The design-build project delivery approach continues to deliver value to utilities and developers. From a single point of responsibility and integration to cost certainty and timely delivery, design-build can help create a more streamlined and seamless project experience.

Design-build planning starts by assessing which project elements will take the longest. Then, the team works backwards to inform sequencing of design and procurement. However, the global supply chain crisis is creating major bottlenecks in the delivery of much-needed equipment for projects in all industries. Some portions of the planning need rethinking accordingly.

In the past, it was common to create a design-build schedule knowing what was needed for procurement — concrete amounts, materials and equipment, etc. — and the team could create schedule logic with a reliable idea of how long lead times would be. With supply chain issues projected to continue well into the next few years, procurement lead time forecasts are scrambled, and completion dates are becoming less reliable.

|---|

## Task goal:
Using the design-build text above, answer each question:
(a) What does design-build planning first assess?
(b) What is the global supply chain crisis creating?
(c) What, besides procurement lead time forecasts, is becoming less reliable?

## Information shown:

|---|

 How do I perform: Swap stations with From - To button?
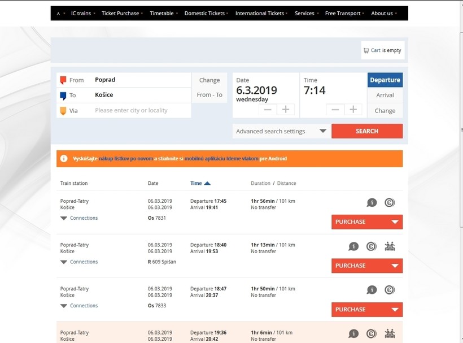click(x=209, y=95)
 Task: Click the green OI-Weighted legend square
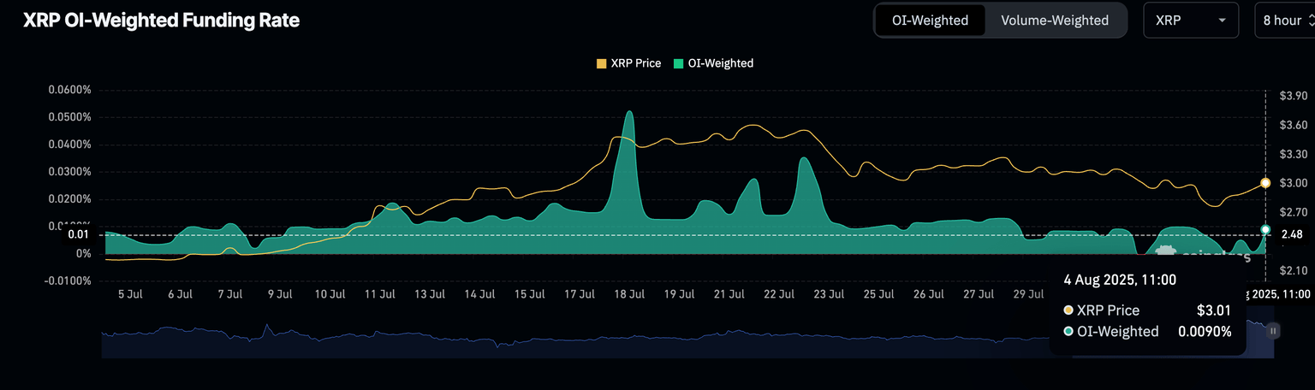(679, 63)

|---|

## Answer in full:
(a) Which project elements will take the longest.
(b) Major bottlenecks in the delivery of much-needed equipment for projects in all industries.
(c) Completion dates.